The system of seasonal labor to the agricultural fields of Sinaloa grew rapidly in the 1970s: Entire Triqui families and single men were recruited in their home communities by bilingual brokers and traveled in a truck hired by the agricultural entrepreneurs themselves. During the 1980s, various economic and political factors favored emigration and combined with the opportunity offered by entrepreneurs in the Northwest to seek reliable sources of income outside the Mixteca: first, the farm crisis drove Triqui and Mixtec men and women to leave their land. And the increase of political violence also caused the displacement of hundreds of families. Some settled in the municipal capital of Juxtlahuaca. Others moved permanently to the Northwest. In those years, a Triqui presence became increasingly visible in the states of Sinaloa, Sonora and Baja California.
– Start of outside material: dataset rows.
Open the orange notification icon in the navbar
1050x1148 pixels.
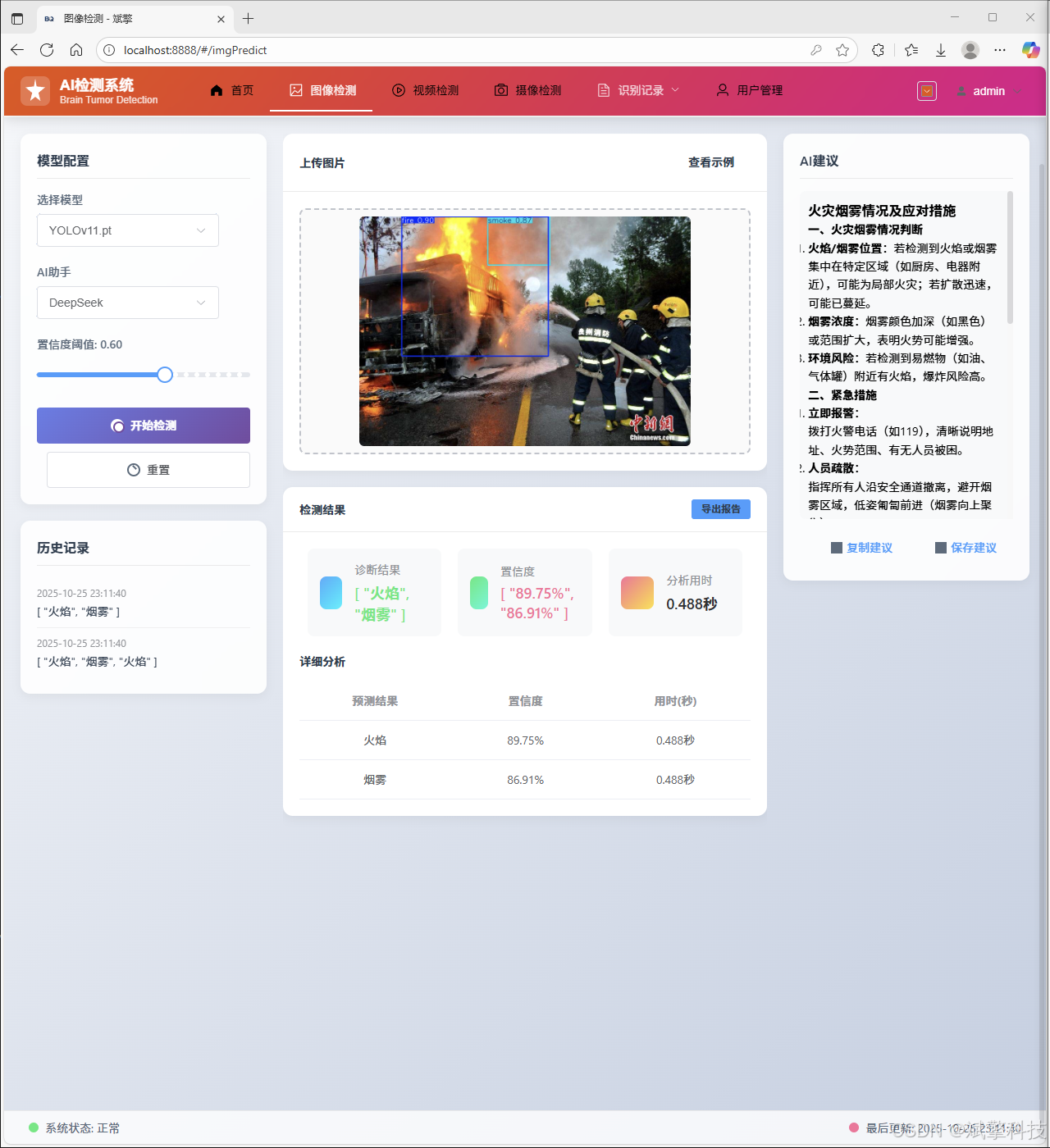[x=927, y=91]
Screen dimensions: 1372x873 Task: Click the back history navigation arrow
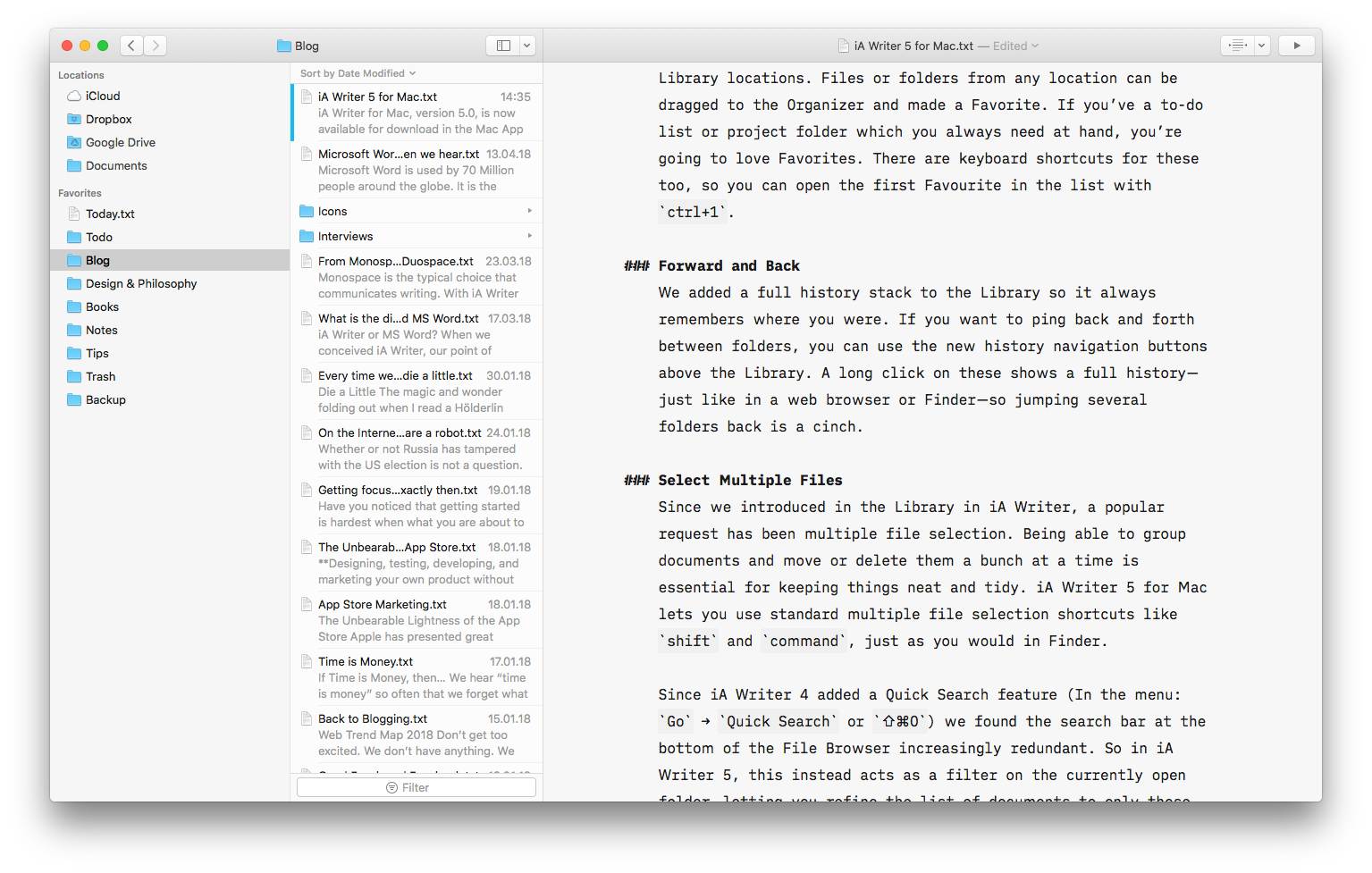131,46
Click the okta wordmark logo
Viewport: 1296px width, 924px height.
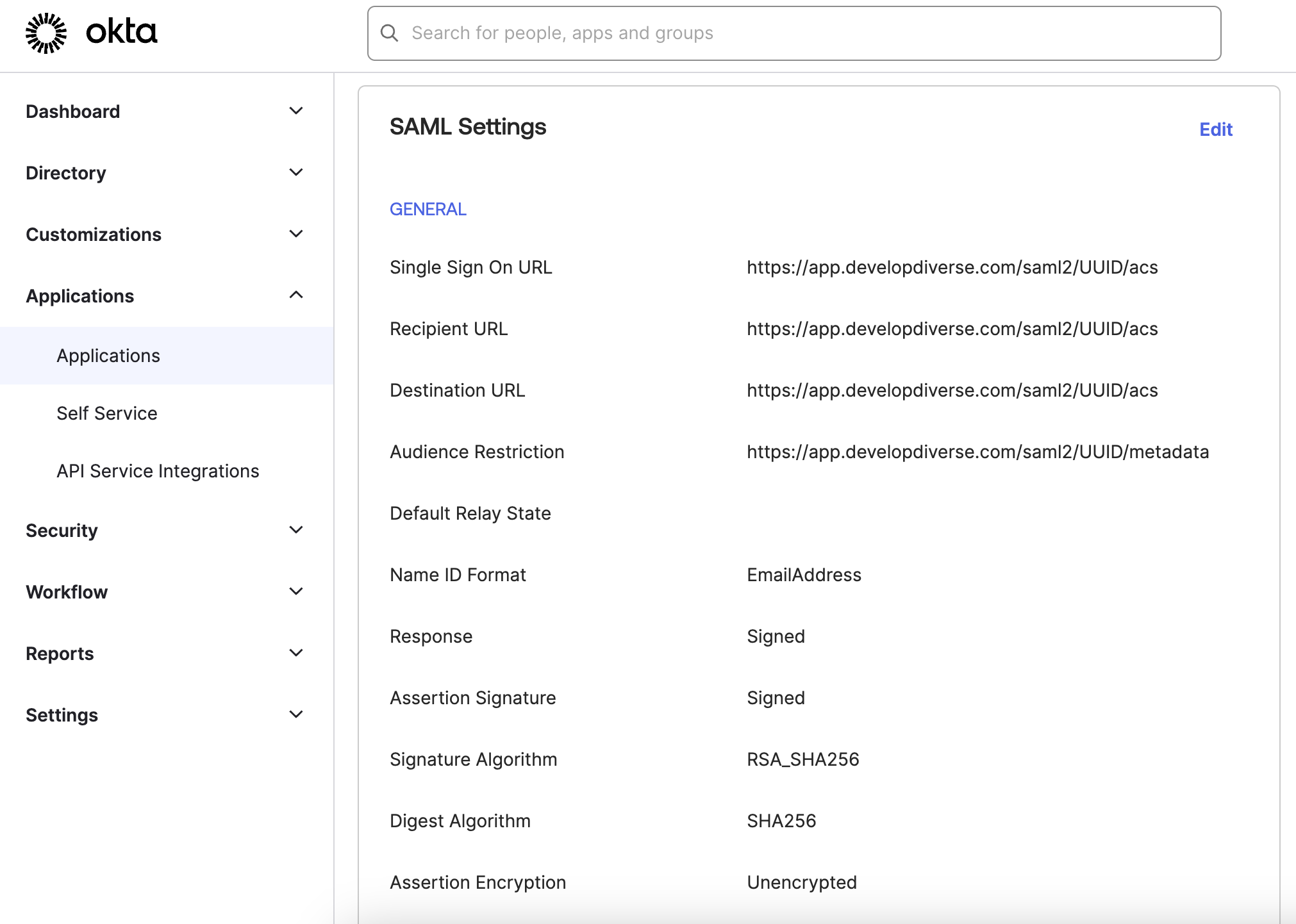[x=121, y=32]
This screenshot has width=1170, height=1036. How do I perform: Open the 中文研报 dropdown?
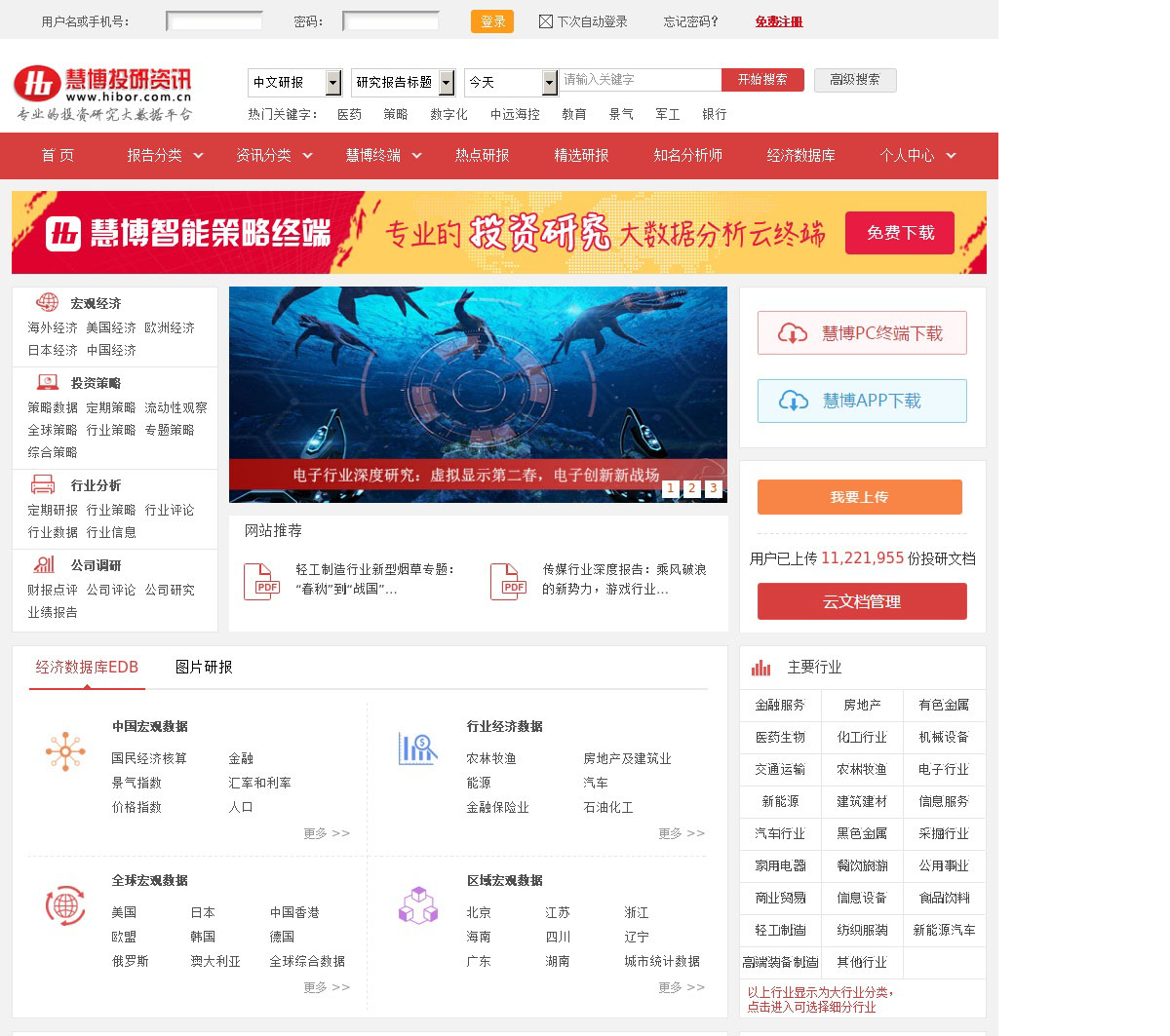click(333, 83)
Today, many families of Triqui farm laborers live, for example, in the San Quintin Valley, where the presence of this indigenous people can be observed in new, marginal colonies dubbed New Triqui Region and New San Juan Copala.

The Triqui day laborers' Baja California experience was a stepping stone for the spread of migration networks into the United States: not only were the migrants closer to that destination— which obviously lessened the cost of the trip—but contacts with work colleagues who had already crossed the border and the relationship with contractors and supervisors who had interests or ties in the United States, opened up many opportunities for younger men first and, later, entire families to risk the trip to the United States and seek better employment conditions there.

Currently, 30 percent of the Triqui population live in other states of Mexico10 and more than 10 percent have migrated to the United States.11 In northwestern Mexico, the numbers of Triqui men and women are very balanced, because migration is a family and community venture.12 In California and Oregon, on the other hand, many young male migrants work temporarily during the fruit and vegetable harvests and live in overcrowded shacks and mobile homes. These days, laborers return in winter to reunite with their families in northern Mexico. Some follow the crop cycles in the United States and work during the harvest season in southern California or Arizona.

The accumulation of financial capital has enabled a monetary reassessment of traditions and an ever more costly reproduction of habits and customs. The organization of the fiestas, compliance with civil or religious duties, and marital agreements,13 currently represents very high financial costs which can only be borne by years of paid work, sometimes requiring the whole family's migration to the agricultural fields. Families that have managed to successfully mediate with employers in the north and in the U.S. (such as recruiters, contractors, coyotes, raiteros and lenders) can now finance lavish feasts and fairs attended not only by Triquis, but also Mixtecs and other residents throughout the region.14 At the same time, many Triquis are forced to emigrate to cover the debts incurred by complying with charges like these and particularly in order to get married.15

Today, when young Triqui males finish middle or secondary school, their predictable path is migration, either nationally or internationally. They abandon their communities and head to north Mexico or the United States, either to cities or agricultural fields. In the case of young women, many emigrate to join relatives elsewhere in Mexico, to get jobs in nearby cities as domestic servants or shop employees.

 

International Migration of the Mixtecs

The history of Mixtec international migration is far longer than that of the Triquis. In the mid–twentieth century, some men in the region—especially in the districts of Juxtlahuaca and Huajuapan de León, in the Lower Mixtec region—joined the Bracero Program. These pioneers established contacts with employers in California and began to weave networks which for decades allowed the migration of adult men. However, it was not until the 1980s that entire families began to exit and consolidate the ethnic and community migration networks.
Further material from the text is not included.